Be real careful with KI – even the WHO does not recommend its use for those over 40: http://www.who.int/ionizing_radiation/pub_meet/en/Iodine_Prophylaxis_guide.pdf
For adults over 40, the scientific evidence suggests that stable iodine prophylaxis not be recommended unless doses to the thyroid from inhalation are expected to exceed levels that would threaten thyroid function. This is because the risk of radiation induced thyroid carcinoma in this group is very low while, on the other hand, the risk of side effects increases with age.

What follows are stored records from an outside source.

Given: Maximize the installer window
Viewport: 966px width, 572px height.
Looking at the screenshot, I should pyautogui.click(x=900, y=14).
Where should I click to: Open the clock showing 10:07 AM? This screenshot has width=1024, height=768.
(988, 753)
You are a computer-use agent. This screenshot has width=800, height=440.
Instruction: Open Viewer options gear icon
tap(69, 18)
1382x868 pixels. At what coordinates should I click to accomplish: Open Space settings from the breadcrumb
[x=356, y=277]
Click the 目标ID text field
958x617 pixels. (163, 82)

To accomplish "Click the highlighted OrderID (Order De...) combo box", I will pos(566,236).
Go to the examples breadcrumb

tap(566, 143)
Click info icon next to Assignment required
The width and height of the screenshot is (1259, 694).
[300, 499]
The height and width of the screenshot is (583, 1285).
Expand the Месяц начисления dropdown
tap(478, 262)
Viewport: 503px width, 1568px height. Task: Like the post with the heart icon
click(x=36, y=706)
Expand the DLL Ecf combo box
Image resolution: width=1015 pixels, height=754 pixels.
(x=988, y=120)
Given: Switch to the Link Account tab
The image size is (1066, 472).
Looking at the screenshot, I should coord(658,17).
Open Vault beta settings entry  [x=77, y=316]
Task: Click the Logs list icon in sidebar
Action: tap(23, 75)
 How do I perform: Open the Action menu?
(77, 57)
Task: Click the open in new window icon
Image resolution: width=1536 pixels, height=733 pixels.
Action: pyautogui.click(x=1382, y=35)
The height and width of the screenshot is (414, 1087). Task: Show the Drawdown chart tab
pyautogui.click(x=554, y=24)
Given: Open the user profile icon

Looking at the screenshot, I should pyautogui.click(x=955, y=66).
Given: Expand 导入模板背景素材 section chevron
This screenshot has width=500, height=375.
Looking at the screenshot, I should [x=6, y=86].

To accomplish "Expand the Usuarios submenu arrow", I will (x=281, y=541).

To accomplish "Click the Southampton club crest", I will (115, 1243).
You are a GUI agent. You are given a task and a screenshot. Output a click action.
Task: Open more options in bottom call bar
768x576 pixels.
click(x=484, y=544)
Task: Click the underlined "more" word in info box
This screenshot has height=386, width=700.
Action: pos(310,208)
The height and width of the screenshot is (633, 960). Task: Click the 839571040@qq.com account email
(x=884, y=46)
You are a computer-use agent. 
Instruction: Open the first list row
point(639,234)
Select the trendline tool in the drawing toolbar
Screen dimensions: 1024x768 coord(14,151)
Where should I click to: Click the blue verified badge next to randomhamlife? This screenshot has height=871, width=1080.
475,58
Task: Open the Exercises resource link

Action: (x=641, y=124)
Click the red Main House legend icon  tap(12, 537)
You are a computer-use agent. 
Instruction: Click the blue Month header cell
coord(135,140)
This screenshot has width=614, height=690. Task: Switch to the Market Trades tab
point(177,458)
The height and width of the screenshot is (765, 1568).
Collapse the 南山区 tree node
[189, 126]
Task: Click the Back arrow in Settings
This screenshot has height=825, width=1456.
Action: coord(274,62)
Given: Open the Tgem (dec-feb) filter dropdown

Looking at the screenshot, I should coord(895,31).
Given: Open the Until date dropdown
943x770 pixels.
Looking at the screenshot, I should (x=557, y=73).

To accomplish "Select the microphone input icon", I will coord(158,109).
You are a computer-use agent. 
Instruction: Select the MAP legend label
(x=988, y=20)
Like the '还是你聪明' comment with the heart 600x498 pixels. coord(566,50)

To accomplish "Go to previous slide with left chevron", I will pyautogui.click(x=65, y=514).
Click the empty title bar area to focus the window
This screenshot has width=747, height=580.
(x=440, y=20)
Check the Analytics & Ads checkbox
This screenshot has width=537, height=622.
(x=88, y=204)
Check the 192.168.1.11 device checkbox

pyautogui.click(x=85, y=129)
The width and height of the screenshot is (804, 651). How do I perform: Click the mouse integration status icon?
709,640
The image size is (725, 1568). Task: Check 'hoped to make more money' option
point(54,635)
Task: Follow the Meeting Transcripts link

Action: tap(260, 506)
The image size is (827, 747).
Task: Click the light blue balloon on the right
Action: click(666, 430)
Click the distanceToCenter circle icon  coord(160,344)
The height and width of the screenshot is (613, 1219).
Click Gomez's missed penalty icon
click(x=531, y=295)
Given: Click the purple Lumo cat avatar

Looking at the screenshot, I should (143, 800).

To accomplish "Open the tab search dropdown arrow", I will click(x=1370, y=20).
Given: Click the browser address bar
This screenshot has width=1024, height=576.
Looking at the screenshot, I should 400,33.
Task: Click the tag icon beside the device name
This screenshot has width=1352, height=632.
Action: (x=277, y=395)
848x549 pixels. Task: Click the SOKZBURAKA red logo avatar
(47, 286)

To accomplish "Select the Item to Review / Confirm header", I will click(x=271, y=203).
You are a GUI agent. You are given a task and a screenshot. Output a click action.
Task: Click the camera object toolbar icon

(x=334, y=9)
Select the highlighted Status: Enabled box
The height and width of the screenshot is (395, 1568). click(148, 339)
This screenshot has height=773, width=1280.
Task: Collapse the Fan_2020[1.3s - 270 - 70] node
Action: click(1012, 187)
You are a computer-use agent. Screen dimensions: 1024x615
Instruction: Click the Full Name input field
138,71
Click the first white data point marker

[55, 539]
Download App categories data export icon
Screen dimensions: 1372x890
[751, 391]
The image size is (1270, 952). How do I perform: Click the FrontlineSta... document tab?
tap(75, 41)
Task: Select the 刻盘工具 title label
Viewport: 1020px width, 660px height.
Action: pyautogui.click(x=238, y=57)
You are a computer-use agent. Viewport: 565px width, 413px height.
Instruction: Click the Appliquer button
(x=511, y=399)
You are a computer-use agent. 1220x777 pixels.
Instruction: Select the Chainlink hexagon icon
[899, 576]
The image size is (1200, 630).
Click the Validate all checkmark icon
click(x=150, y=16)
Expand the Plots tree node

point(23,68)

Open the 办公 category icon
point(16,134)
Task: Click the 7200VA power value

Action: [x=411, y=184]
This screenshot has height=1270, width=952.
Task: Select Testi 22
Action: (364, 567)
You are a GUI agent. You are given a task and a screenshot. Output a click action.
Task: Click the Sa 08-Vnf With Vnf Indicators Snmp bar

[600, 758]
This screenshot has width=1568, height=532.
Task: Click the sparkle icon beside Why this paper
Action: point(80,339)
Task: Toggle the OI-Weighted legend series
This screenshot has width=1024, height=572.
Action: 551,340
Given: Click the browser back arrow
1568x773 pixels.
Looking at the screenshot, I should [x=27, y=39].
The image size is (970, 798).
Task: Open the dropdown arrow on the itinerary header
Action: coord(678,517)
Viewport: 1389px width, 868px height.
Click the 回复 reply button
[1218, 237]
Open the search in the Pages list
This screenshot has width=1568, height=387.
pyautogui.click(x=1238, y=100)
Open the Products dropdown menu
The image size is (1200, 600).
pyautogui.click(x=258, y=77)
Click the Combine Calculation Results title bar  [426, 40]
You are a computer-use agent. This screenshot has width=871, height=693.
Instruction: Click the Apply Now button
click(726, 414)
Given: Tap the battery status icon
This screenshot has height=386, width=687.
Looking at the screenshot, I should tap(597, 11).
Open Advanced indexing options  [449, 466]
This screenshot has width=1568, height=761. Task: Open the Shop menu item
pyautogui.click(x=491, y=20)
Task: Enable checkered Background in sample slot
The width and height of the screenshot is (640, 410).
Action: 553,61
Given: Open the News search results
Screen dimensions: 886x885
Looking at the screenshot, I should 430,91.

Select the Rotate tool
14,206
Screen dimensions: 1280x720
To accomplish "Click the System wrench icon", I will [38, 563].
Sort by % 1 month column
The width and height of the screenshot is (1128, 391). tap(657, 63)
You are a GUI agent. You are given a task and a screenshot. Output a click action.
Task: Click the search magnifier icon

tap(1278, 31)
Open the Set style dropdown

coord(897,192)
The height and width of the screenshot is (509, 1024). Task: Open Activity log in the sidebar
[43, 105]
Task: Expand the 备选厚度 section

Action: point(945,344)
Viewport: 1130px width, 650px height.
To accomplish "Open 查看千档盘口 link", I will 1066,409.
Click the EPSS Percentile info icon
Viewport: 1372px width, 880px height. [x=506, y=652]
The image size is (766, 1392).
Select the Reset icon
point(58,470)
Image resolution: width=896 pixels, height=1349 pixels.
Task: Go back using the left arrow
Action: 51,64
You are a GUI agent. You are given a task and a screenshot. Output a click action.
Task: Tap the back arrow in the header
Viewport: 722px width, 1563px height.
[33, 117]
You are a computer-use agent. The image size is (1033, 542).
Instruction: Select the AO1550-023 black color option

If you are not in danger of being exposed to large amounts of I-131, you should not be taking KI, period. This stuff does not fall into the “well, I’ll take two aspirin now because I might get a headache later” category.
comparing radiation ingested to environmental radiation that occurs naturally is denial at it's most dangerous. Please do some research. :(
Dear Anon... You are the one who needs to do some research (as well as go back to school and brush up on your reading comprehension). No one is ingesting radiation in Tokyo from power plants that are downwind and 230 kilometers away.
There might be people at Fukushima who are... But read it again... Tokyo! Tokyo! Tokyo! This is about Tokyo. Not Fukushima. That should be simple enough to understand even for those who are reading & comprehension impaired.
Please tell me what happens if there is a meltdown at the reactor in Fukishima, or an explosion. How does that affect Tokyo and environs?
I wish I could believe we aren't inhaling or injesting radioactive particles but I can't. Just about every neighboring prefecture to Tokyo (even Kanagawa) has had contaminated vegetation so I would think that that means there is radioactive dust flying around. They've even detected it in New England. (This is a different person than posted anonymously before on this entry)
I add the daily radiation levels of four places in Japan every day too ...
Thanks for your posts about the real situation in Japan.